FIGURE 1. Thermal-comfort floor plan

In the administrative areas, considerable savings are possible through careful control of the outdoor-air dampers. An enthalpy economizer compares the enthalpy of the outdoor air with that of the return air to determine if free cooling is possible. When the enthalpy of the outdoor air is less, the mixed-air dampers modulate to provide mixed air at or slightly below the cooling set point to minimize energy used by the cooling coil. When the enthalpy of the outdoor air is greater, the dampers close to provide the minimum required ventilation. A request-based control scheme tells the AHU if the zones are occupied.

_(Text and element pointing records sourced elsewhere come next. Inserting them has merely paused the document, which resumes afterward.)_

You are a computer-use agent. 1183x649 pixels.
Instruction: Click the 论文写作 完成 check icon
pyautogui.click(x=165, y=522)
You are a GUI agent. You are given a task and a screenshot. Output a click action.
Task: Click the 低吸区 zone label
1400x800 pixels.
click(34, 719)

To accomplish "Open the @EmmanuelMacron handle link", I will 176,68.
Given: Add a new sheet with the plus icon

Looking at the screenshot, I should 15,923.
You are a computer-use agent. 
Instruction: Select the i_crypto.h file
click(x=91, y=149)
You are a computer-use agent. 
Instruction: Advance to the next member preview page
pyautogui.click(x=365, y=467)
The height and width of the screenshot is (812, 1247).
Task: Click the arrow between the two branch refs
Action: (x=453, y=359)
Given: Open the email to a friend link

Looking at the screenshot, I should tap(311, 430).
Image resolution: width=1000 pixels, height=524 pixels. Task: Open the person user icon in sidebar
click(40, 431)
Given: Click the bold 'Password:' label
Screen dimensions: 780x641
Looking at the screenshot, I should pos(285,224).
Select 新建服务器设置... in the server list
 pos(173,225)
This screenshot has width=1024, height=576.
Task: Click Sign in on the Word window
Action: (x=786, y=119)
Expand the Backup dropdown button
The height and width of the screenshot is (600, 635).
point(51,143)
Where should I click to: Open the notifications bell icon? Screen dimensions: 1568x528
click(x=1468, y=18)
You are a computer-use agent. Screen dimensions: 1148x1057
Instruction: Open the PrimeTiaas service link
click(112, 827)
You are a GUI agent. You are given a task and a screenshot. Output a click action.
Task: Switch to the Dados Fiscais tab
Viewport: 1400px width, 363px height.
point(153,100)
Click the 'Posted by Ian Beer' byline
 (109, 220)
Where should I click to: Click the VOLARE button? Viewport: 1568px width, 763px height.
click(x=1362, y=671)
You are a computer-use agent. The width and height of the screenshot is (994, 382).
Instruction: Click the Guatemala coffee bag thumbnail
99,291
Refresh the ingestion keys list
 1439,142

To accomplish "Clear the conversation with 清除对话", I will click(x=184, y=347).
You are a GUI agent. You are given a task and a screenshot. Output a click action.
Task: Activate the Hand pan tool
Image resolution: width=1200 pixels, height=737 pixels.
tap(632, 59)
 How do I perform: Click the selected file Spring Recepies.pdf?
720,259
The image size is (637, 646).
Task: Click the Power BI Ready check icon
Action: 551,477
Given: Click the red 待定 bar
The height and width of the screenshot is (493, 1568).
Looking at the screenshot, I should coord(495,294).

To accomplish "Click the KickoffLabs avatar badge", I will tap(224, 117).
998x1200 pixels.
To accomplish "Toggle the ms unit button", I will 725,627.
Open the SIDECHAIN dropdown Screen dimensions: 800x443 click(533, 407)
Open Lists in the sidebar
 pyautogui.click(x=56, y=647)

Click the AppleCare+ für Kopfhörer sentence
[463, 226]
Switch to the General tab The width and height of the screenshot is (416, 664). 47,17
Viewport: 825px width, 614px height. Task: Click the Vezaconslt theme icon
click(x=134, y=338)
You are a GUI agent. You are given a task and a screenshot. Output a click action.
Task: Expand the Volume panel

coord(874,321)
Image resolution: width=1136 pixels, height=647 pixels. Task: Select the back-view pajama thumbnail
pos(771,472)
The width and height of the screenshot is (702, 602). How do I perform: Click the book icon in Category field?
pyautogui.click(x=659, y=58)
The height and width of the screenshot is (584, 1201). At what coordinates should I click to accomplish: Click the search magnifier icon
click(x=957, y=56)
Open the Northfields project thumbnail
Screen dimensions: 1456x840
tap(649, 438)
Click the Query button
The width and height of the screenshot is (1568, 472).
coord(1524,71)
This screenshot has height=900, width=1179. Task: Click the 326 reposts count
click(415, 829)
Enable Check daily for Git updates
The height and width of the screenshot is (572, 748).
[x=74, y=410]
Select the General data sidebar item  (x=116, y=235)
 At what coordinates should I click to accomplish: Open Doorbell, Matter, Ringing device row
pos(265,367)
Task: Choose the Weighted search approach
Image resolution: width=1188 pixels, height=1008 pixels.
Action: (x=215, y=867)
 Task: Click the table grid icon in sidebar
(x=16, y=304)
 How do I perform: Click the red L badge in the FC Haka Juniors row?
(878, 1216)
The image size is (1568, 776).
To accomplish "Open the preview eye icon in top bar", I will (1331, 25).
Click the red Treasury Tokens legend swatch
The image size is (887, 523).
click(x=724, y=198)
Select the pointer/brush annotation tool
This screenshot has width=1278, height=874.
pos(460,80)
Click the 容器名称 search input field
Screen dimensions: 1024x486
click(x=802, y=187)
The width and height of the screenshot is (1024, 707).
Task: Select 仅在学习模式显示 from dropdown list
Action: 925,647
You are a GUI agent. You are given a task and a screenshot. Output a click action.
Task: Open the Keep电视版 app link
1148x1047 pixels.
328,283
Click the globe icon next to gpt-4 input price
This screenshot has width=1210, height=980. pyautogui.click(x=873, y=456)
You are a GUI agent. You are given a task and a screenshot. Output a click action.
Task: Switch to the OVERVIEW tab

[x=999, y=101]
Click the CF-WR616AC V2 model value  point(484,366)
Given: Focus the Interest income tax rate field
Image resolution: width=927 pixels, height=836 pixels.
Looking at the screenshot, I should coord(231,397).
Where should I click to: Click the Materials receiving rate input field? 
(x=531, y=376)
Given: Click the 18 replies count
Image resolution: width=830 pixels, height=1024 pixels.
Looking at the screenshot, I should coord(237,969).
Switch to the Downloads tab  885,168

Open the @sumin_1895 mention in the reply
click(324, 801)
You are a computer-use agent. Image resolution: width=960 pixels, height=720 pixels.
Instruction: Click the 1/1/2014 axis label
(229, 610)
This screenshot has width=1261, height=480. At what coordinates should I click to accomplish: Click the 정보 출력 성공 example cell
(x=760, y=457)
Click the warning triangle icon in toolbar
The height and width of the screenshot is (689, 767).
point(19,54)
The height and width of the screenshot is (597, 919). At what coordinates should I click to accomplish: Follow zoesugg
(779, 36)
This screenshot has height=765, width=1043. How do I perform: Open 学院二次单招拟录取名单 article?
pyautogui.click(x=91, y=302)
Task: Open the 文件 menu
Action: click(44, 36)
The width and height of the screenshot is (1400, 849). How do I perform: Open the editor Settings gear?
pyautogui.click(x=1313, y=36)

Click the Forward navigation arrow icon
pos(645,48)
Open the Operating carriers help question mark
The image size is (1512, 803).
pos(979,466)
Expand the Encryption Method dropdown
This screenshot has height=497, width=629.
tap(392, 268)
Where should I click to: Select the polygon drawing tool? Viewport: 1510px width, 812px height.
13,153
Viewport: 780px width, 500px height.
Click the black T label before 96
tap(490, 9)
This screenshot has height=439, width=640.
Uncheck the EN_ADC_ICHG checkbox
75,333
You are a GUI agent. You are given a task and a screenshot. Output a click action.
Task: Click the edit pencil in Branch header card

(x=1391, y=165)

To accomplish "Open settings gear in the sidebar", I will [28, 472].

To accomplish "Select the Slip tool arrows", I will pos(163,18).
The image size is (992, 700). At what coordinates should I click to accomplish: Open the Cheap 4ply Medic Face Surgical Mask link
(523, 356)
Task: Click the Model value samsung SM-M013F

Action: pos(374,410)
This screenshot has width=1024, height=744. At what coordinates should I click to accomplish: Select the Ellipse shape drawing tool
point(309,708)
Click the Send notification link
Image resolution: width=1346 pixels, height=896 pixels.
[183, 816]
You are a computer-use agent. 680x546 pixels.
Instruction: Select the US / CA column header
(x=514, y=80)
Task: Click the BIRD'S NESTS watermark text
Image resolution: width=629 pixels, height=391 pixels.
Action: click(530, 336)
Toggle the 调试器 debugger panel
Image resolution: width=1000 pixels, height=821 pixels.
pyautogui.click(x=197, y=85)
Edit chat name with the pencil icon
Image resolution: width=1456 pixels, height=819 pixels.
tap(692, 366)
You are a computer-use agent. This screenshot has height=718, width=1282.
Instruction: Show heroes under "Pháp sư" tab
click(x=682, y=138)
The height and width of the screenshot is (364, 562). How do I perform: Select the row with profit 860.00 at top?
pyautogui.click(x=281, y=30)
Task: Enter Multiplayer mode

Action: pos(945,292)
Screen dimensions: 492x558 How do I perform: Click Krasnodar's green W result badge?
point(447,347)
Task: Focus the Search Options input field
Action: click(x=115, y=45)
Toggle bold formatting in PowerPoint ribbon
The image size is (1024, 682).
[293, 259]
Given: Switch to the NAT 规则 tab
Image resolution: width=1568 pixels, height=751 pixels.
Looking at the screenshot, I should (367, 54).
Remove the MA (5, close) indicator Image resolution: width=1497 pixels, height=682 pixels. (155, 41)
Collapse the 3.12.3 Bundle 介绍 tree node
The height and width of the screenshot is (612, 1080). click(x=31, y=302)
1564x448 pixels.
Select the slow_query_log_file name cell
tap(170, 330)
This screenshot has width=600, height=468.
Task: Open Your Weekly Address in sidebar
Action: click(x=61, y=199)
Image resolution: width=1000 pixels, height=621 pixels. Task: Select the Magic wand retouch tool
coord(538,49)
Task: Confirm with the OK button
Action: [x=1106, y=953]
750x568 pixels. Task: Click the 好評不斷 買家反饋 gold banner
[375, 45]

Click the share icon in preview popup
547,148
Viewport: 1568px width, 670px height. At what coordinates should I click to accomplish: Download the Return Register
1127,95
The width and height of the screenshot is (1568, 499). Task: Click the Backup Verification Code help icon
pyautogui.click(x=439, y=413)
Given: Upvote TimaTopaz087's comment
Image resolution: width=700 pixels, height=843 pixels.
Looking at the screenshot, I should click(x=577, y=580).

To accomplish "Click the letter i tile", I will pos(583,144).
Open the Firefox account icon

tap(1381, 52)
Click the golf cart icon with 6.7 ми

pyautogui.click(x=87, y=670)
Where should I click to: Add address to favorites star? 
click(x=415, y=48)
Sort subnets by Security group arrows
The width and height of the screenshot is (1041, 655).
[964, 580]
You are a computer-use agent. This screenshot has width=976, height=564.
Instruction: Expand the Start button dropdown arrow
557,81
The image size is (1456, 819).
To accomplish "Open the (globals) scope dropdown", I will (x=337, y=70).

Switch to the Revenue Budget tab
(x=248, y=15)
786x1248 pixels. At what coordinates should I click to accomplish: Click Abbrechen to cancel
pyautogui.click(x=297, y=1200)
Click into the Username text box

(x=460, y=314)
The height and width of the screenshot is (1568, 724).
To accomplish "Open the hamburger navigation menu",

If the zones are unoccupied, no ventilation is required. If they are occupied, the dampers open to provide a minimum 5-percent outdoor air. That this percentage is so low is because a CO2 control scheme will open the dampers farther if necessary.

CO2 in the return- and outdoor- air streams is monitored continuously. As long as the return-air CO2 is within 200 ppm of the outdoor-air level, the damper is allowed to remain at the 5-percent position. If the difference rises above 200 ppm, the damper opens farther, until it reaches 100-percent outdoor air at a difference of 1,000 ppm. In practice, the damper rarely needs to open beyond the 5-percent minimum, yielding significant energy savings.